* EXERCISE BRIEF
Duplicate the lines below with no changes of any kind.

Stored data:
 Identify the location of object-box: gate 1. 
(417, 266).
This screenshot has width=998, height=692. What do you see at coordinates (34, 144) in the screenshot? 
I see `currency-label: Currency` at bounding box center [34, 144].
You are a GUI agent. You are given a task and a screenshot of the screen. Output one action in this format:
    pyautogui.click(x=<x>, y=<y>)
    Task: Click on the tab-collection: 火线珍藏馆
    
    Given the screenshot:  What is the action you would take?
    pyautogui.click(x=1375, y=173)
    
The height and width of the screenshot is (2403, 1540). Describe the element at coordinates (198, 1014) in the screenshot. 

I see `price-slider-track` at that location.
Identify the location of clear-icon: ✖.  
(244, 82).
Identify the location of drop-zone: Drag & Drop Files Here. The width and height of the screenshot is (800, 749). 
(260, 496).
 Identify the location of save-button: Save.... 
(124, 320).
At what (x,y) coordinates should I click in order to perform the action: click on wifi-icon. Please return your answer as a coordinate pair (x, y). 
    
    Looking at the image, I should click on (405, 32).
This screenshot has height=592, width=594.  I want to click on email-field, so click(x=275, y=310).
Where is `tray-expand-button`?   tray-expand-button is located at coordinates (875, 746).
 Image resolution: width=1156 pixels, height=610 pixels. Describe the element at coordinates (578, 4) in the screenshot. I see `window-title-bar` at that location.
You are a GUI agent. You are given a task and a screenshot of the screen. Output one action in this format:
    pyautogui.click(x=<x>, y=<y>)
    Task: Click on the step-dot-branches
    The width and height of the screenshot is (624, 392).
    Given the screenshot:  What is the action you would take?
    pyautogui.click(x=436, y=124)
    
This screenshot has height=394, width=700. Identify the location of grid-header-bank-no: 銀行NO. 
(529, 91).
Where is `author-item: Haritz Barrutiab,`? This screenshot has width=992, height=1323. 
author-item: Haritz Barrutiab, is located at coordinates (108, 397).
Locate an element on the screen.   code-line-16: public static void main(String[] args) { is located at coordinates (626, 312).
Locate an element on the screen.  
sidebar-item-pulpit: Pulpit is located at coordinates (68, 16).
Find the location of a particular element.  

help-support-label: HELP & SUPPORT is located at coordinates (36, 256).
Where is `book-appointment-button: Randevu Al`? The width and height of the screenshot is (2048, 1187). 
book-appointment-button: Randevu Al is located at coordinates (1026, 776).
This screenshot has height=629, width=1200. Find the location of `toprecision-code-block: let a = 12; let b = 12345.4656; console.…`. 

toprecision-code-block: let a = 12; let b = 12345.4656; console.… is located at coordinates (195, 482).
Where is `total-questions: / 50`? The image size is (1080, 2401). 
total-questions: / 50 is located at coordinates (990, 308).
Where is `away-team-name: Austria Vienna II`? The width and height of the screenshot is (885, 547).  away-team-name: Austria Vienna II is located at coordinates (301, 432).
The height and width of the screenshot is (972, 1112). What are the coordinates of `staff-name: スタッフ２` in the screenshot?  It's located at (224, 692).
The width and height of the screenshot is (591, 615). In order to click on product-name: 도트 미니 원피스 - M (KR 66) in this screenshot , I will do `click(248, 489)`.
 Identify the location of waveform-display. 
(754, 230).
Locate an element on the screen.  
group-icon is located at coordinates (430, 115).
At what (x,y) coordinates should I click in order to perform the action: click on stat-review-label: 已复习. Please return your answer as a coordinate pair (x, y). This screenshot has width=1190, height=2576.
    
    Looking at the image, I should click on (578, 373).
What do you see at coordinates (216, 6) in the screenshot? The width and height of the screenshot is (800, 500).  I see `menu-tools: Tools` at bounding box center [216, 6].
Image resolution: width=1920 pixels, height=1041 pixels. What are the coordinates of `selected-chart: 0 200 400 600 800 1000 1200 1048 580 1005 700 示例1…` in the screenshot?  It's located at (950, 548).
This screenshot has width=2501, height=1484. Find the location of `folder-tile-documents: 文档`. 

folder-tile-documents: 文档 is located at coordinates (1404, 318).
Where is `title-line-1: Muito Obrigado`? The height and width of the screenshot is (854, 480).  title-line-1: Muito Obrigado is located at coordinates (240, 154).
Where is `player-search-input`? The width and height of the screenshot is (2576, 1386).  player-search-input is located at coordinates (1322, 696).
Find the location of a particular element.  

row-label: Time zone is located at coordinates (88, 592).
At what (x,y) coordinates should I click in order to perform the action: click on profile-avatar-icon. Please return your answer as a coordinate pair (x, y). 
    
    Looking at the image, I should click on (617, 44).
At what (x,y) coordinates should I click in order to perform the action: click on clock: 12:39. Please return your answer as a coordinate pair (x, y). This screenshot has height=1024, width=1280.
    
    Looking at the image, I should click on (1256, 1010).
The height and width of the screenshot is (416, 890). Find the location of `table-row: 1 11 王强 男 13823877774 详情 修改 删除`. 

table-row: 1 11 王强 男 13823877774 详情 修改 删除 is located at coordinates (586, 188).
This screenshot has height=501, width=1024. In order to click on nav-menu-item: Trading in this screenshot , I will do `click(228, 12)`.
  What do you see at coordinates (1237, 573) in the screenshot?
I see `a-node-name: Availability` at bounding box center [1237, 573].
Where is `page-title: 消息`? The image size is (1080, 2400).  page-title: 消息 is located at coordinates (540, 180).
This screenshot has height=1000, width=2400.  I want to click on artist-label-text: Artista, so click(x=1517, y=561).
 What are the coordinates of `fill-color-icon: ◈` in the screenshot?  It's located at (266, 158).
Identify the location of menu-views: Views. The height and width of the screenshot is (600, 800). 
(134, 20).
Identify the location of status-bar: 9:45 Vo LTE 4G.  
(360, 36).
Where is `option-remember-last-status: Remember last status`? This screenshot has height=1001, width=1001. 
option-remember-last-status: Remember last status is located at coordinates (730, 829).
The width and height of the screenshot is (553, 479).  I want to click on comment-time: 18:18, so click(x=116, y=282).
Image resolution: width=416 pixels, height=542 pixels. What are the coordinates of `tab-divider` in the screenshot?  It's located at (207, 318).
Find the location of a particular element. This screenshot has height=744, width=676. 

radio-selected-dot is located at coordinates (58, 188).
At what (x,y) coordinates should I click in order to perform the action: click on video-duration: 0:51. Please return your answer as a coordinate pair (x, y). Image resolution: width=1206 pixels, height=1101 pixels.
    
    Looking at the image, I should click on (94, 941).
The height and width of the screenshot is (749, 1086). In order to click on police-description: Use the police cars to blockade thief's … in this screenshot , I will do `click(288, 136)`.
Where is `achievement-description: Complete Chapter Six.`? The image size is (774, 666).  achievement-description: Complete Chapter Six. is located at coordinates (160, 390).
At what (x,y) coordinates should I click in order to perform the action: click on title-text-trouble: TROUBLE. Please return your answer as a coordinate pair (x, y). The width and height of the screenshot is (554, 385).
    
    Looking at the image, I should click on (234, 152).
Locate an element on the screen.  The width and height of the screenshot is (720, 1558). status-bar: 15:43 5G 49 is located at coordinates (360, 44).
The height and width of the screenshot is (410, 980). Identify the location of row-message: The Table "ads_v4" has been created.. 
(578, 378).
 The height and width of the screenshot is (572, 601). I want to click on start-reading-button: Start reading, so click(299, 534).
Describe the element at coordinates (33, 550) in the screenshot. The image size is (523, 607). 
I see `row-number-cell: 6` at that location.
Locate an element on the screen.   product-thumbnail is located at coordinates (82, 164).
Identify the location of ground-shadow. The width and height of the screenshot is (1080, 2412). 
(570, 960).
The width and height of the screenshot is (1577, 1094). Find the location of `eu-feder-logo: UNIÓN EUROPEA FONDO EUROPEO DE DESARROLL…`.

* EXERCISE RESULT
 Identify the location of object-box: gate 1. 
(417, 266).
This screenshot has width=998, height=692. What do you see at coordinates (34, 144) in the screenshot? 
I see `currency-label: Currency` at bounding box center [34, 144].
You are a GUI agent. You are given a task and a screenshot of the screen. Output one action in this format:
    pyautogui.click(x=<x>, y=<y>)
    Task: Click on the tab-collection: 火线珍藏馆
    
    Given the screenshot:  What is the action you would take?
    pyautogui.click(x=1375, y=173)
    
The height and width of the screenshot is (2403, 1540). Describe the element at coordinates (198, 1014) in the screenshot. 

I see `price-slider-track` at that location.
Identify the location of clear-icon: ✖.  
(244, 82).
Identify the location of drop-zone: Drag & Drop Files Here. The width and height of the screenshot is (800, 749). 
(260, 496).
 Identify the location of save-button: Save.... 
(124, 320).
At what (x,y) coordinates should I click in order to perform the action: click on wifi-icon. Please return your answer as a coordinate pair (x, y). 
    
    Looking at the image, I should click on (405, 32).
This screenshot has height=592, width=594.  I want to click on email-field, so click(x=275, y=310).
Where is `tray-expand-button`?   tray-expand-button is located at coordinates (875, 746).
 Image resolution: width=1156 pixels, height=610 pixels. Describe the element at coordinates (578, 4) in the screenshot. I see `window-title-bar` at that location.
You are a GUI agent. You are given a task and a screenshot of the screen. Output one action in this format:
    pyautogui.click(x=<x>, y=<y>)
    Task: Click on the step-dot-branches
    The width and height of the screenshot is (624, 392).
    Given the screenshot:  What is the action you would take?
    pyautogui.click(x=436, y=124)
    
This screenshot has height=394, width=700. Identify the location of grid-header-bank-no: 銀行NO. 
(529, 91).
Where is `author-item: Haritz Barrutiab,`? This screenshot has width=992, height=1323. 
author-item: Haritz Barrutiab, is located at coordinates (108, 397).
Locate an element on the screen.   code-line-16: public static void main(String[] args) { is located at coordinates (626, 312).
Locate an element on the screen.  
sidebar-item-pulpit: Pulpit is located at coordinates (68, 16).
Find the location of a particular element.  

help-support-label: HELP & SUPPORT is located at coordinates (36, 256).
Where is `book-appointment-button: Randevu Al`? The width and height of the screenshot is (2048, 1187). 
book-appointment-button: Randevu Al is located at coordinates (1026, 776).
This screenshot has height=629, width=1200. Find the location of `toprecision-code-block: let a = 12; let b = 12345.4656; console.…`. 

toprecision-code-block: let a = 12; let b = 12345.4656; console.… is located at coordinates (195, 482).
Where is `total-questions: / 50`? The image size is (1080, 2401). 
total-questions: / 50 is located at coordinates (990, 308).
Where is `away-team-name: Austria Vienna II`? The width and height of the screenshot is (885, 547).  away-team-name: Austria Vienna II is located at coordinates (301, 432).
The height and width of the screenshot is (972, 1112). What are the coordinates of `staff-name: スタッフ２` in the screenshot?  It's located at (224, 692).
The width and height of the screenshot is (591, 615). In order to click on product-name: 도트 미니 원피스 - M (KR 66) in this screenshot , I will do `click(248, 489)`.
 Identify the location of waveform-display. 
(754, 230).
Locate an element on the screen.  
group-icon is located at coordinates (430, 115).
At what (x,y) coordinates should I click in order to perform the action: click on stat-review-label: 已复习. Please return your answer as a coordinate pair (x, y). This screenshot has width=1190, height=2576.
    
    Looking at the image, I should click on (578, 373).
What do you see at coordinates (216, 6) in the screenshot? The width and height of the screenshot is (800, 500).  I see `menu-tools: Tools` at bounding box center [216, 6].
Image resolution: width=1920 pixels, height=1041 pixels. What are the coordinates of `selected-chart: 0 200 400 600 800 1000 1200 1048 580 1005 700 示例1…` in the screenshot?  It's located at (950, 548).
This screenshot has width=2501, height=1484. Find the location of `folder-tile-documents: 文档`. 

folder-tile-documents: 文档 is located at coordinates (1404, 318).
Where is `title-line-1: Muito Obrigado`? The height and width of the screenshot is (854, 480).  title-line-1: Muito Obrigado is located at coordinates (240, 154).
Where is `player-search-input`? The width and height of the screenshot is (2576, 1386).  player-search-input is located at coordinates (1322, 696).
Find the location of a particular element.  

row-label: Time zone is located at coordinates (88, 592).
At what (x,y) coordinates should I click in order to perform the action: click on profile-avatar-icon. Please return your answer as a coordinate pair (x, y). 
    
    Looking at the image, I should click on (617, 44).
At what (x,y) coordinates should I click in order to perform the action: click on clock: 12:39. Please return your answer as a coordinate pair (x, y). This screenshot has height=1024, width=1280.
    
    Looking at the image, I should click on (1256, 1010).
The height and width of the screenshot is (416, 890). Find the location of `table-row: 1 11 王强 男 13823877774 详情 修改 删除`. 

table-row: 1 11 王强 男 13823877774 详情 修改 删除 is located at coordinates (586, 188).
This screenshot has height=501, width=1024. In order to click on nav-menu-item: Trading in this screenshot , I will do `click(228, 12)`.
  What do you see at coordinates (1237, 573) in the screenshot?
I see `a-node-name: Availability` at bounding box center [1237, 573].
Where is `page-title: 消息`? The image size is (1080, 2400).  page-title: 消息 is located at coordinates (540, 180).
This screenshot has height=1000, width=2400.  I want to click on artist-label-text: Artista, so click(x=1517, y=561).
 What are the coordinates of `fill-color-icon: ◈` in the screenshot?  It's located at (266, 158).
Identify the location of menu-views: Views. The height and width of the screenshot is (600, 800). 
(134, 20).
Identify the location of status-bar: 9:45 Vo LTE 4G.  
(360, 36).
Where is `option-remember-last-status: Remember last status`? This screenshot has height=1001, width=1001. 
option-remember-last-status: Remember last status is located at coordinates (730, 829).
The width and height of the screenshot is (553, 479).  I want to click on comment-time: 18:18, so click(x=116, y=282).
Image resolution: width=416 pixels, height=542 pixels. What are the coordinates of `tab-divider` in the screenshot?  It's located at (207, 318).
Find the location of a particular element. This screenshot has height=744, width=676. 

radio-selected-dot is located at coordinates (58, 188).
At what (x,y) coordinates should I click in order to perform the action: click on video-duration: 0:51. Please return your answer as a coordinate pair (x, y). Image resolution: width=1206 pixels, height=1101 pixels.
    
    Looking at the image, I should click on (94, 941).
The height and width of the screenshot is (749, 1086). In order to click on police-description: Use the police cars to blockade thief's … in this screenshot , I will do `click(288, 136)`.
Where is `achievement-description: Complete Chapter Six.`? The image size is (774, 666).  achievement-description: Complete Chapter Six. is located at coordinates (160, 390).
At what (x,y) coordinates should I click in order to perform the action: click on title-text-trouble: TROUBLE. Please return your answer as a coordinate pair (x, y). The width and height of the screenshot is (554, 385).
    
    Looking at the image, I should click on (234, 152).
Locate an element on the screen.  The width and height of the screenshot is (720, 1558). status-bar: 15:43 5G 49 is located at coordinates (360, 44).
The height and width of the screenshot is (410, 980). Identify the location of row-message: The Table "ads_v4" has been created.. 
(578, 378).
 The height and width of the screenshot is (572, 601). I want to click on start-reading-button: Start reading, so click(299, 534).
Describe the element at coordinates (33, 550) in the screenshot. The image size is (523, 607). 
I see `row-number-cell: 6` at that location.
Locate an element on the screen.   product-thumbnail is located at coordinates (82, 164).
Identify the location of ground-shadow. The width and height of the screenshot is (1080, 2412). 
(570, 960).
The width and height of the screenshot is (1577, 1094). Find the location of `eu-feder-logo: UNIÓN EUROPEA FONDO EUROPEO DE DESARROLL…`.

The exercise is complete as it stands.